The trail was a 5 minute run from my home. I cringed when my feet hit the gravel. I had to sort of tap dance over the rocky terrain. I was immediately flooded with childhood memories of running barefoot. As a youngster, we shucked our shoes on the last day of school and only wore them to church and while mowing the lawn. Other than that, I had no need for them. The first few days were always painful. I grew up on a gravel road and it was tricky to navigate the sharp stones.
I was only planning on a short 30 minute run. After 15 minutes out, I was starting to feel good. My feet were stretching out. I was adjusting to my new found forefoot style of running. This method of running has more bio-mechanical benefits.

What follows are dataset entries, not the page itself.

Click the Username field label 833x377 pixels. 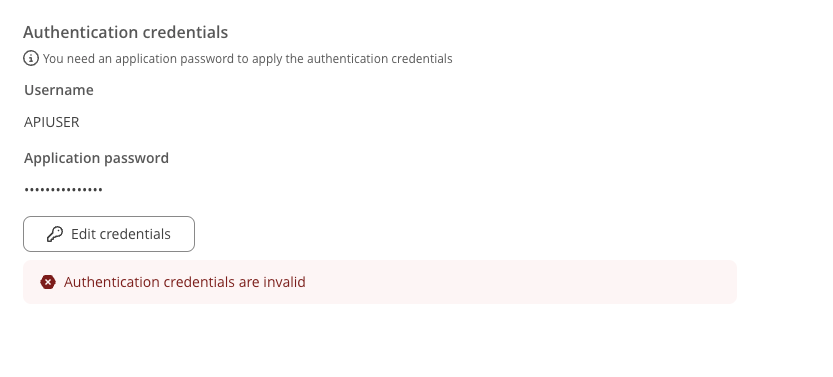click(x=59, y=90)
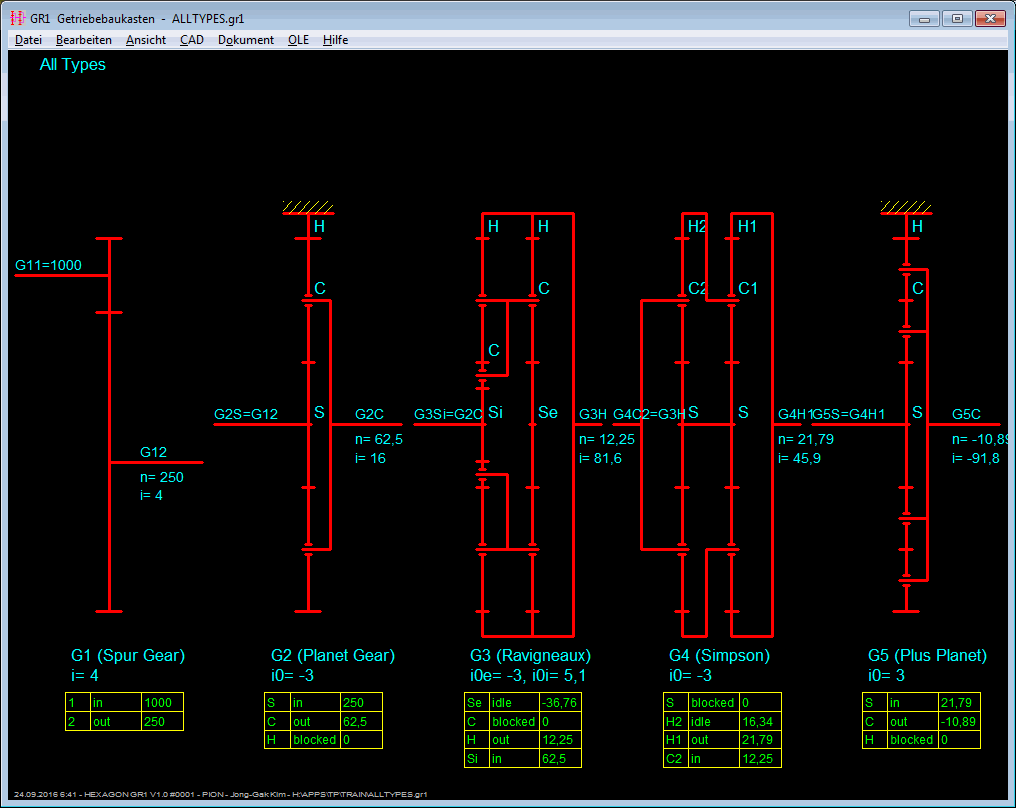
Task: Show the Dokument menu
Action: click(x=246, y=40)
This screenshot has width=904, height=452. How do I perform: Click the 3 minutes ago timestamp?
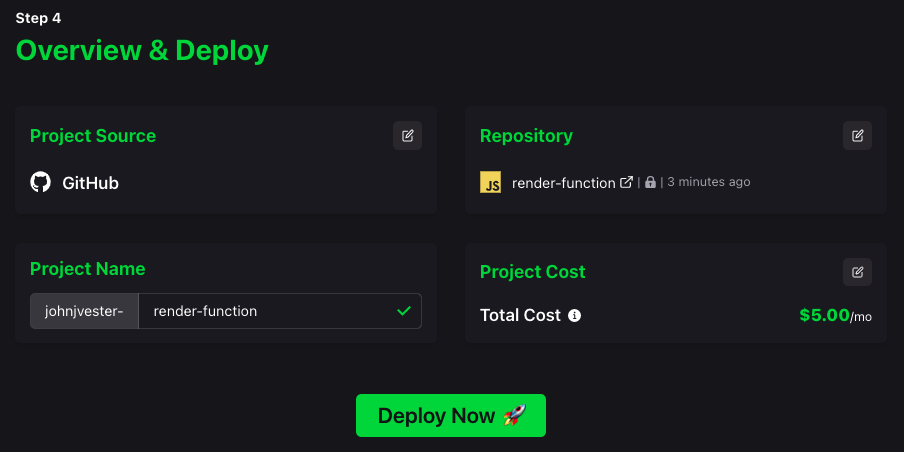[708, 183]

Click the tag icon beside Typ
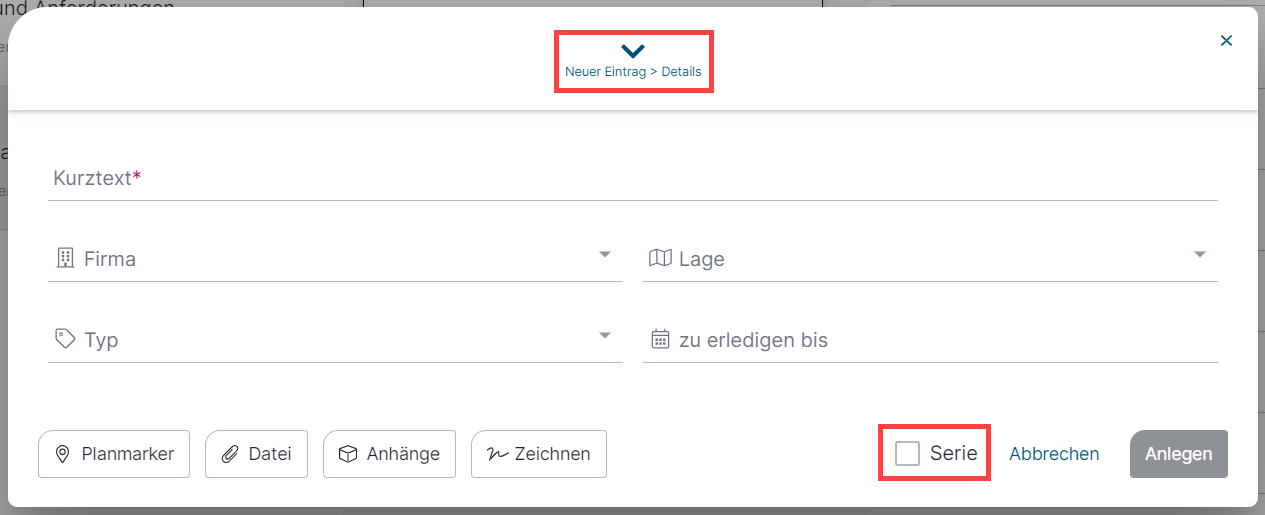click(65, 339)
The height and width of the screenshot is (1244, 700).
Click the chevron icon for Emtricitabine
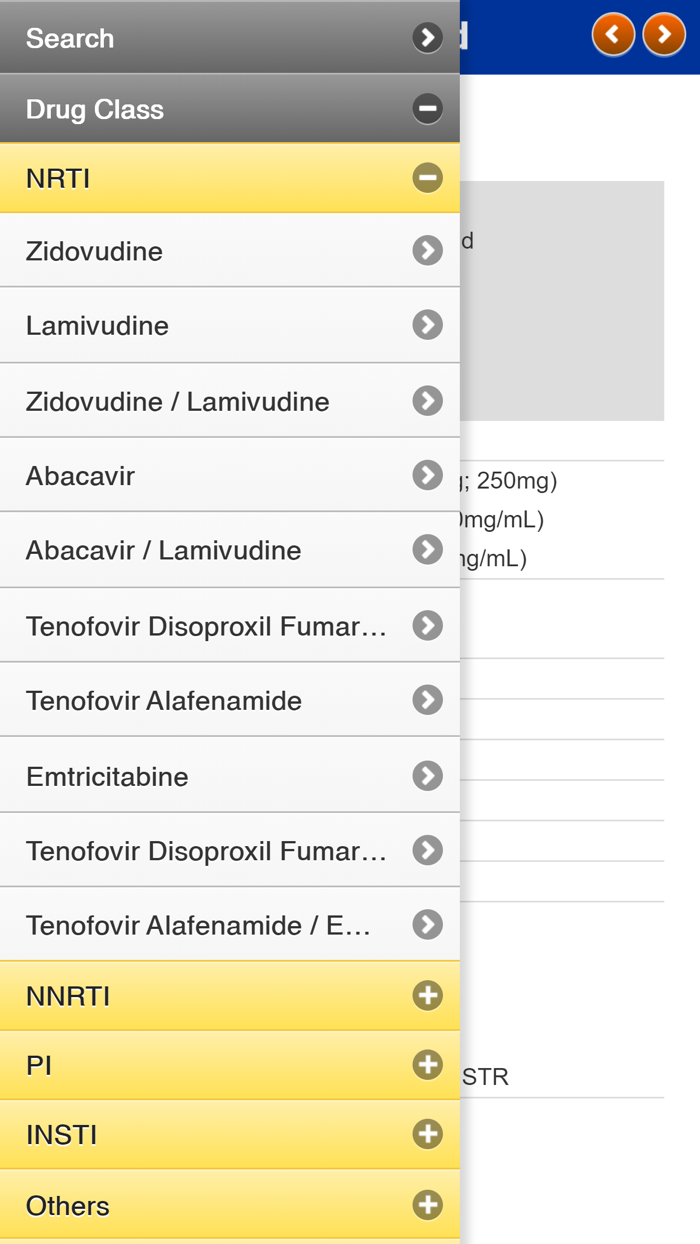427,775
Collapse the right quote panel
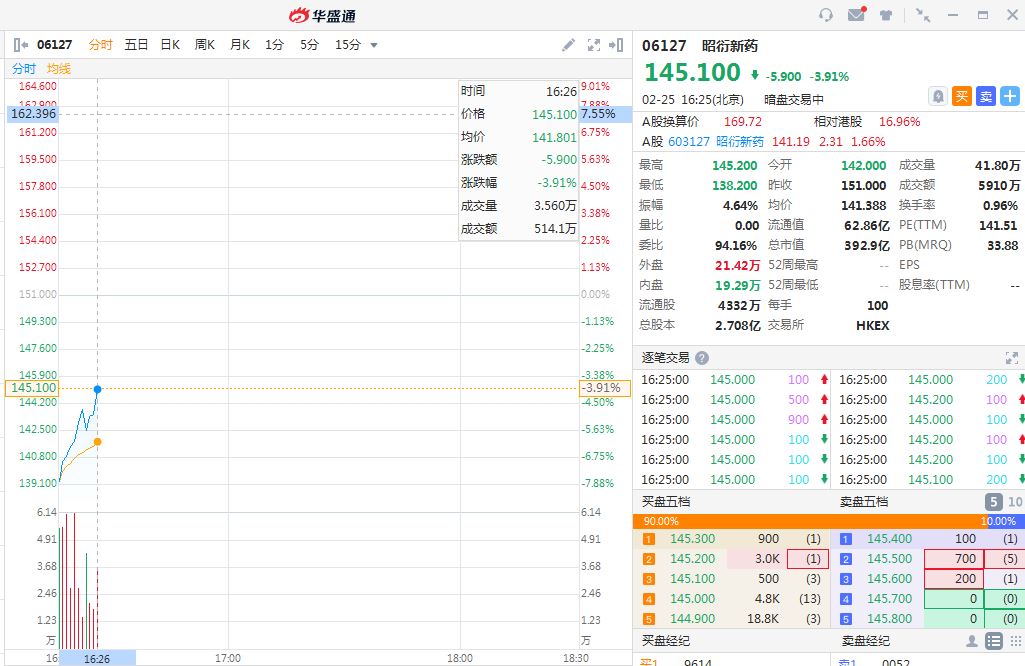 [617, 45]

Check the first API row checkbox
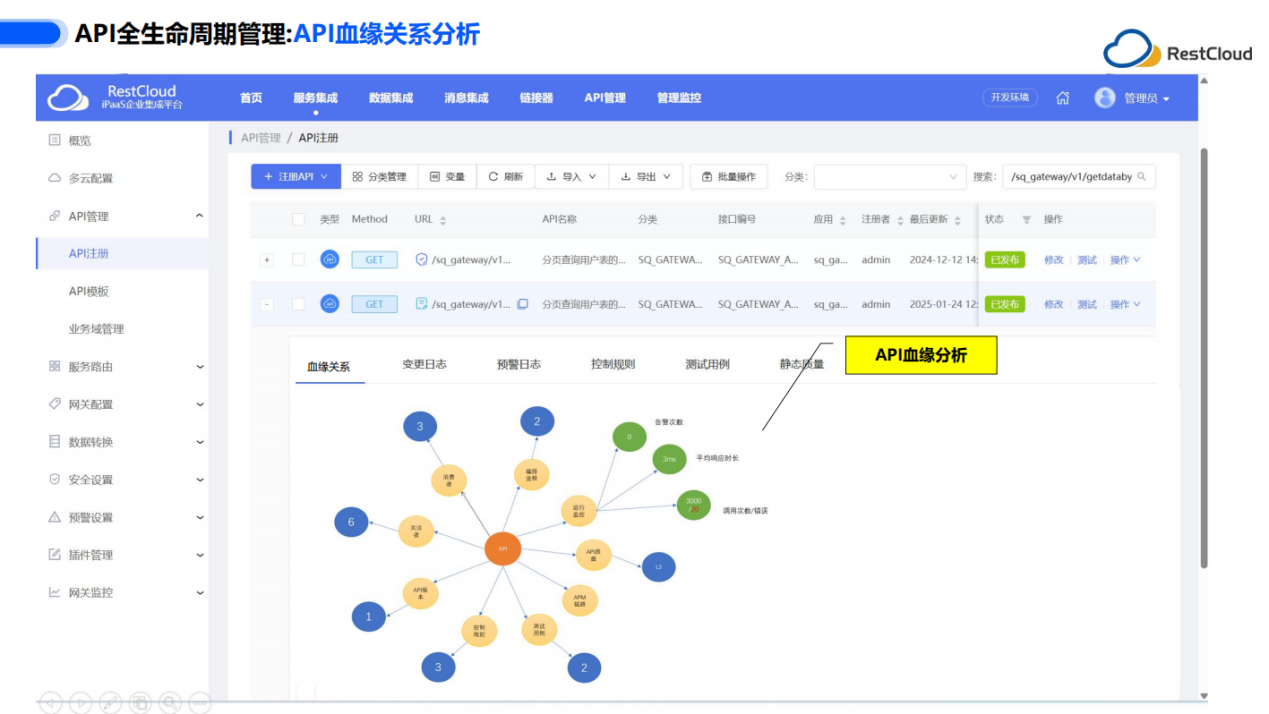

When you run barefoot, the leading foot lands just below the hip and pushes the body forward rather than pulling it. It's circular motion. You use gravity to your advantage rather than working against it. As long as I was leaning slightly forward (falling), I was in motion like a car rolling on blacktop. My feet were like wheels beneath me. It did not take long to get used to it. Most of became natural because I was landing on the forefoot rather than the heel.
As I was running, I saw a bicycist riding in the opposite direction on the levy. I could see the revolutions of his strokes by the sun reflecting off the rotation peddles. I thought that the bicyclist was a runner because I could not see much beyond the reflecting peddles. The peddling motion was fluid and smooth. It looked just like how a barefoot or five finger runner looks!
This run was not even close to being pain free. I felt a lot of stones jabbing at my tender feet. A few hours after the run, my calves were sore. I don't think that I have used these muscles for years. I was just as sore after this run as I was after a full 26.2 mile marathon!
Will I run with my 5 Finger Shoes again? You bet! I am convinced that most of my running injuries were from over protecting my feet. I never had plantar fasciitis, IT band syndrome, shin splints, etc when I ran barefoot all summer. I even rode my bicycle barefoot.